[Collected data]

════════

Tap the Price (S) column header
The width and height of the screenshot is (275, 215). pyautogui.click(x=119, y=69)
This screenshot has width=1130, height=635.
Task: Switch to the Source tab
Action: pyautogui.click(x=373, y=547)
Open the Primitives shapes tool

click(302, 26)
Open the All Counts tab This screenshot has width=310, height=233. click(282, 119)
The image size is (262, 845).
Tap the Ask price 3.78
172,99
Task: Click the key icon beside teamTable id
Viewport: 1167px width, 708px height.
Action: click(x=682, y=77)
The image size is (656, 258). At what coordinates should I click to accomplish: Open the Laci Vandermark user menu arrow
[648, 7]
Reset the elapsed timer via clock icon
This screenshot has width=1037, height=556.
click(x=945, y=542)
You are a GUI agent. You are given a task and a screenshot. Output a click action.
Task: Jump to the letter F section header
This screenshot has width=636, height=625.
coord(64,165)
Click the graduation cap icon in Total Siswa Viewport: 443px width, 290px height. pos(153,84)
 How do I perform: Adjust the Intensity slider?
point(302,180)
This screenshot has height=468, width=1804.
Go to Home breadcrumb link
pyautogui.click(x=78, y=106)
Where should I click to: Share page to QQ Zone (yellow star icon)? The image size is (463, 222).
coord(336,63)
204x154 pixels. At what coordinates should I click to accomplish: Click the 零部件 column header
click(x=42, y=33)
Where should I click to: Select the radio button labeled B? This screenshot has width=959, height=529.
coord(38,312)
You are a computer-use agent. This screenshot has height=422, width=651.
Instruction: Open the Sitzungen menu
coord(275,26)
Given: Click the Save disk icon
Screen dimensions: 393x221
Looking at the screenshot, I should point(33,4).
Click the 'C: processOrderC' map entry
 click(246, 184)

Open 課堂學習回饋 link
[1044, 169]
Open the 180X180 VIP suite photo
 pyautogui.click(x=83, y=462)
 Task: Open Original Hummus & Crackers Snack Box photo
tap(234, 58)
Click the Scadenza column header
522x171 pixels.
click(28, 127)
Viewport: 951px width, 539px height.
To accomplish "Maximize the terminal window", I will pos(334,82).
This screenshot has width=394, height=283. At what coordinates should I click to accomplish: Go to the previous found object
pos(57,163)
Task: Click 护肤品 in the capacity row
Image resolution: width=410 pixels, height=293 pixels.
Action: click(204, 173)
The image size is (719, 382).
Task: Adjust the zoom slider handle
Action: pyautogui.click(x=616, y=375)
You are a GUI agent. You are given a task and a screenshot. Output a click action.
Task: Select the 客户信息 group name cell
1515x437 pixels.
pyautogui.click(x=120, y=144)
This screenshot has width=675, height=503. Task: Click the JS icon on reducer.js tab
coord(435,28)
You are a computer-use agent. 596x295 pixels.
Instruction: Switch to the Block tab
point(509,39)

════════

WHAT THE TASK REQUIRES » Your answer must be a copy of every line in the data above that holds the string "agent".

RESPONSE TO THE EXERCISE »
You are a GUI agent. You are given a task and a screenshot. Output a click action.
You are a computer-use agent. This screenshot has height=422, width=651.
You are a GUI agent. You are given a task and a screenshot. Output a click action.
You are a computer-use agent. 596x295 pixels.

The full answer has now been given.